In this paper, we aim to identify the plant species of different domains.


  • We propose a novel adversarial consistent learning network (ACL) for PDA, to adversarially minimize the domain discrepancy of the source and target domains and maintain domain-invariant features.


  • The proposed adversarial learning loss and feature consistency loss can distinguish the target domain from the source domain, and preserve the fine-grained feature transition between the two domains.


  • We impose shared category selection to filter out the irrelevant categories in the source domain. By down-weighting the irrelevant categories in the source domain, we can reduce negative transfer from the source domain to the target domain.


The architecture of our proposed adversarial consistent learning (ACL) on partial domain adaptation of plant identification.

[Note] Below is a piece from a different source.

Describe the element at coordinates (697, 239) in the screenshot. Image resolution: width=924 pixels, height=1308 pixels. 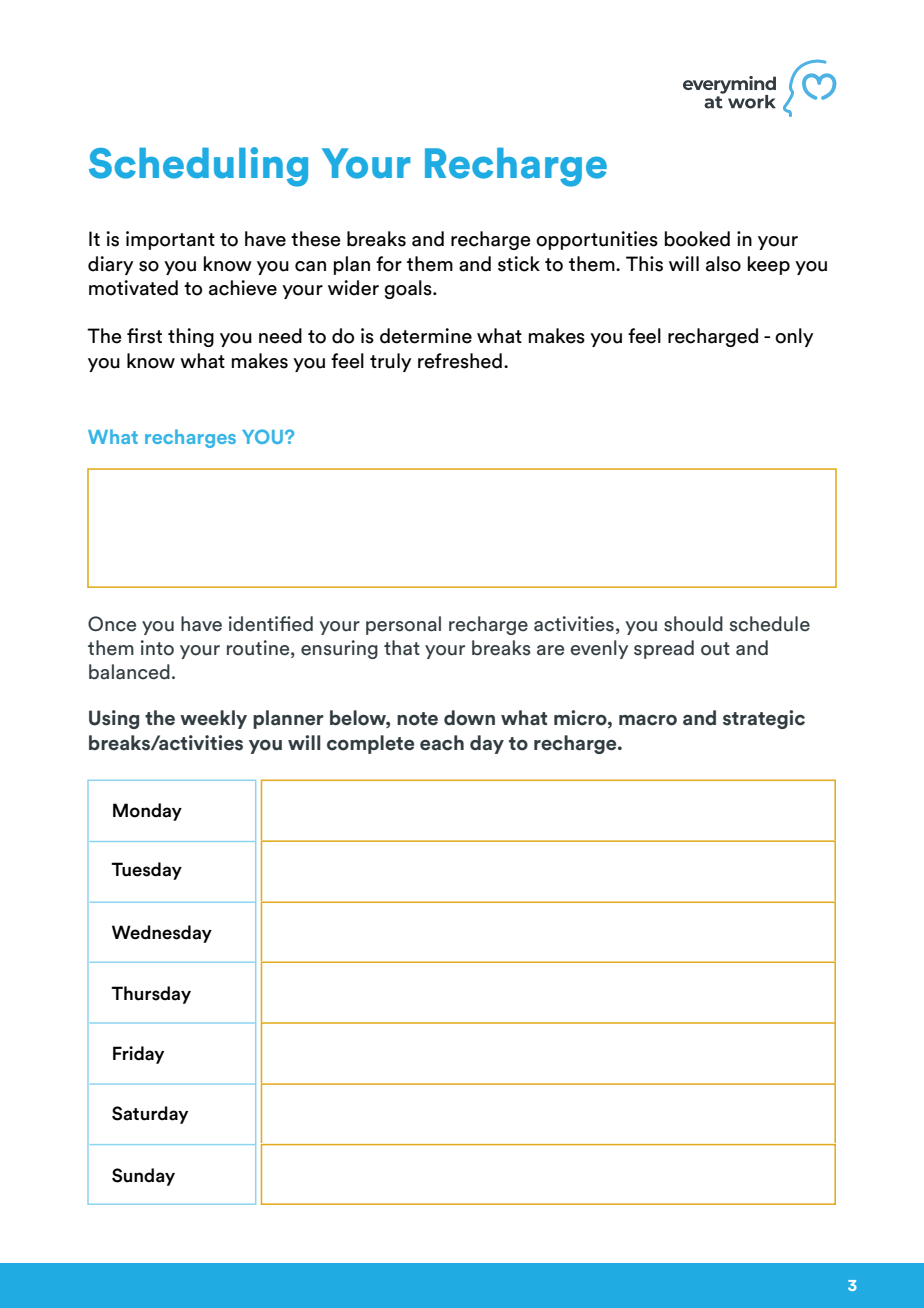
I see `booked` at that location.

We first extract deep features from a pre-trained model for both source and target domains via Φ. The ACL model consists of three different loss functions (source classification loss, adversarial domain loss, and feature consistency loss). The feature extractor G in the shared layers is used for both classifier f and domain discriminator D (The blue dash lines are the backward gradients, and GRL stands for gradient reversal layer).



Visualization of extracted feature (right) using pre-trained NASNetLarge network based on original plant (left), and each feature has the size of 1 × 1000.

Dataset

PlantCLEF 2020 contains four domains (herbarium, herbarium_photo_associations, photo and test). The herbarium domain contains 320,750 images in 997 species, and the number of images in different species are unbalanced. This dataset consists of herbarium sheets whereas the test set will be composed of field pictures. The validation set consists of two domains herbarium_photo_associations and photos. Herbarium_photo_associations domain includes 1,816 images from 244 species. This domain contains both herbarium sheets and field pictures for a subset of species, which enables learning a mapping between the herbarium sheets domain and the field pictures domain. Another photo domain has 4,482 images from 375 species and images are from plant pictures in the field, which is similar to the test dataset. The test dataset contains 3,186 unlabeled images.